In nome di Livia, moglie di Augusto. Dupondio per Roma del 21-22 d.C. (Ae, mm 29, g 13,90). D/ IVSTITIA, busto diademato e drappeggiato di Livia come Giustizia a d. R/ TI CAESAR DIVI AVG F AVG PM TR POT XXIIII intorno ad S | C nel campo. Bmc Tiberius 79; Ric Tiberius 46; Cbn Tiberius 57. Ex asta Nac 59, 2011, 896
Allo stesso periodo del “Senatus Consultum” risale un’altra importante coniazione tiberiana sul cui dritto appare il volto, artisticamente ringiovanito, di sua madre Livia nei panni della Giustizia. Altra personificazione scelta non a caso.
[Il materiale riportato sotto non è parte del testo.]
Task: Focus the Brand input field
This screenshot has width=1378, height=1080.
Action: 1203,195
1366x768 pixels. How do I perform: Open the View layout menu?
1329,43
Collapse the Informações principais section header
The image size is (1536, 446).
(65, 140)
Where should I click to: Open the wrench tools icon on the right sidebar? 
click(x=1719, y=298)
Essa appare per la prima volta proprio sui nominali di Tiberio emessi col ritratto di Livia, a sottolineare nuovamente, soprattutto nei momenti di difficoltà, il ruolo legittimante della donna. Il suo significato è quasi certamente morale: Tiberio si rese subito conto, a distanza di qualche anno, del danno che quel processo aveva arrecato alla sua figura e, attraverso l’associazione Livia – Giustizia, del tutto nuova nel panorama numismatico imperiale, il “princeps” tentò di convincere tutte le classi sociali (l’esemplare in questione è un dupondio in bronzo) della buona riuscita dello stesso e della regolarità genuina del suo intervento giuridico, tirando in ballo la stessa Livia grazie alla quale Plancina, moglie del condannato, ebbe salva la vita.
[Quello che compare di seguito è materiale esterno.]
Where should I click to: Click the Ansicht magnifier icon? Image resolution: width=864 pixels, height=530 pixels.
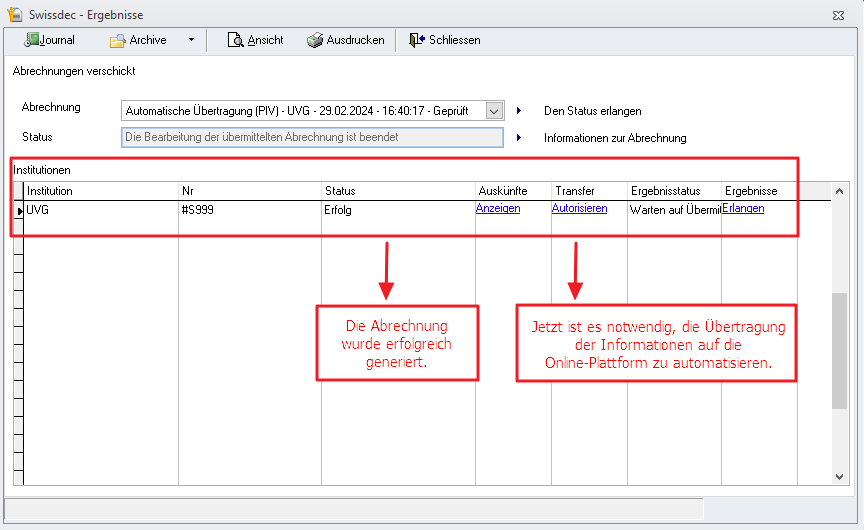235,40
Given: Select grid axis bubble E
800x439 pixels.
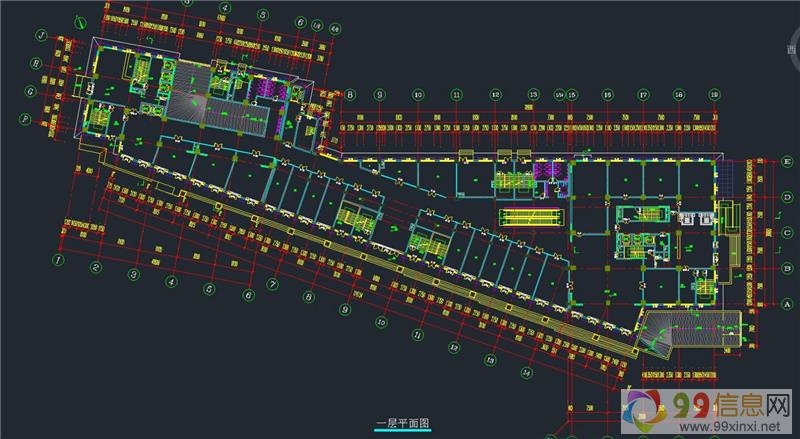Looking at the screenshot, I should point(788,160).
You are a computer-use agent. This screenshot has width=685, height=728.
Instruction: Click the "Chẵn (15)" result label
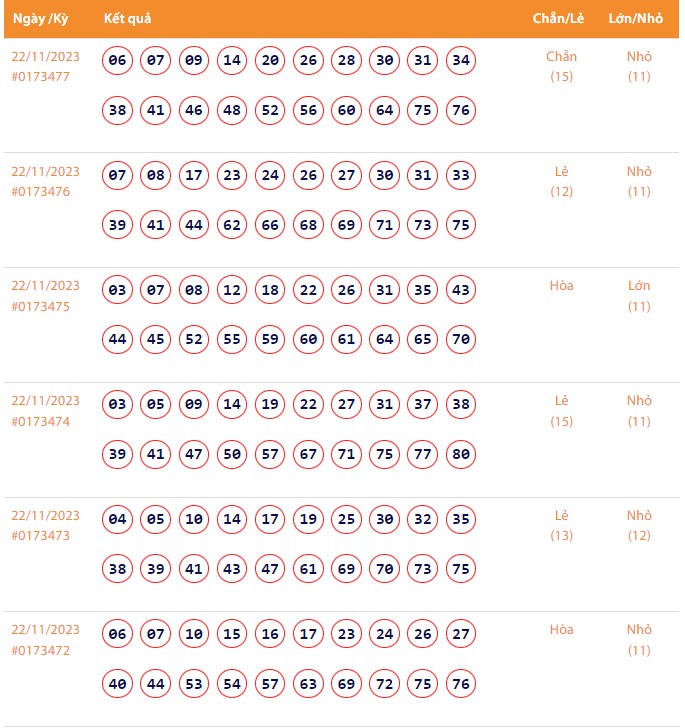point(562,66)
Tiberio, allora, dette prova di un grande senso civico e patriottico: grazie al consenso di Livia, una delle donne più potenti della storia, alla moneta, come mezzo di informazione e continuità affermativa del proprio diritto e all’eroico sacrificio di Pisone, abilmente mascherato anche dal punto di vista numismatico – ultimo degli stoici caduti per la Res Publica” -, il secondo “princeps” dell’“Imperium Romanum” potè mantenere il potere, conservando il patrimonio augusteo e consolidandolo, mettendolo al sicuro da un’azione eversiva che Agrippina e il partito dei Giulii stavano forse mettendo in atto servendosi di Germanico – di cui strumentalizzarono pure la morte – per sovvertire l’ordine dello Stato da Principato in monarchia orientale, corrotta e viziata, causando, probabilmente, il ritardo della crisi che l’Impero si ritrovò ad affrontare durante il III secolo.
BIBLIOGRAFIA ESSENZIALE
Storoni Mazzolani L. 2001, “Tiberio o la spirale del potere”, Bur.
Grant M. 2010, “Gli imperatori romani”, Newton Compton.
Nony D. 1998, “Caligola”, Salerno Editrice.
Morelli A. L. 2009, “Madri di uomini e di dèi”, Ante Quem.
Gnecchi F. 1908, “The coin types of Imperial Rome”, Spink & Son.
Eck W., Caballos A., Fernandez F. 1996, “Das Senatus Consultum de Cn. Pisone Patre”, Beck.